<<In a message dated 1/6/2009 4:31:29 P.M. Pacific Standard Time, cbeckhorn@fastmail.fm writes:
Doesn't the NPOV policy, specifically the "due weight" part, demand that our articles include exactly those things that people educated in the field all know about, and avoid including things that people educated in the field feel are not important?>>
These two clauses have an excluded middle or rather two such. I know and it's important. I know and it's not important. I didn't know about it, but I see now that it's important. I didn't know about it, but I see that it's not important.
Due weight does not *demand* anything at all, but what it states is that we should give the appropriate weight to sub-sections of articles *based* on how the community who knows about them would themselves weight them.
In an articles on "Number Theory" the expansion of Pi wouldn't even be cited much less discussed. However in an article on Pi it might merit at least a citation, maybe one sentence in a ten paragraph article.

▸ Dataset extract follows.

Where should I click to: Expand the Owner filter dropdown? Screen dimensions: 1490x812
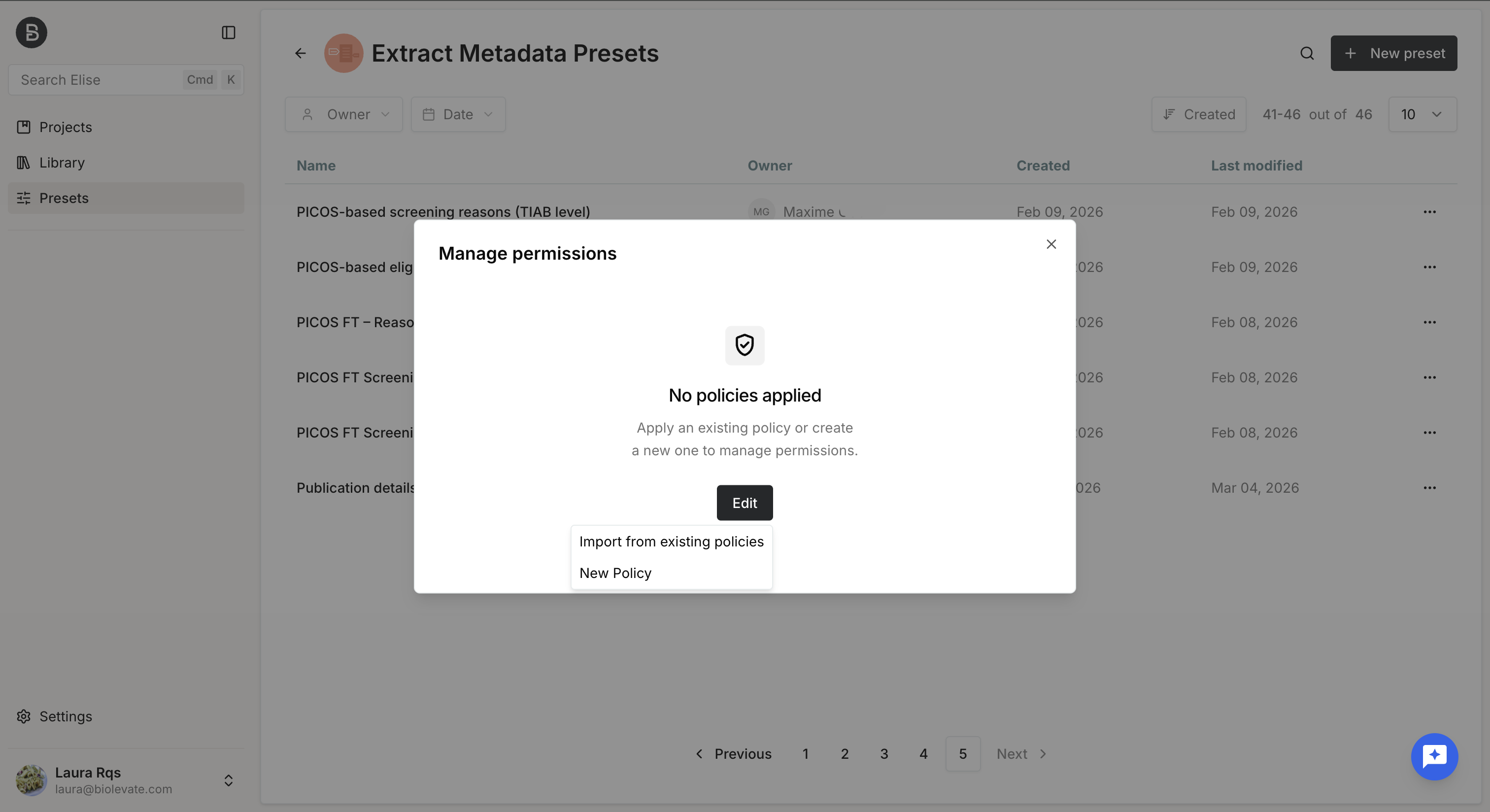pyautogui.click(x=343, y=114)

In an article on "Normal Numbers" it might merit several sentences.
We have no requirement to base our perspective on the most edge-cutting research, and I would suggest that encyclopedias of the print variety don't either. There is a time to weight to see if the *community* who cares... decides to care.
In the case of the missing neutrino problem it decided it cared. In the case of whether sun spot cycles effect the price of rice it decided it didn't.
It's not our place to decide *for* the community, what sholuld come to the top of the pond. It's our place to just skim the top of the pond and write up what we find.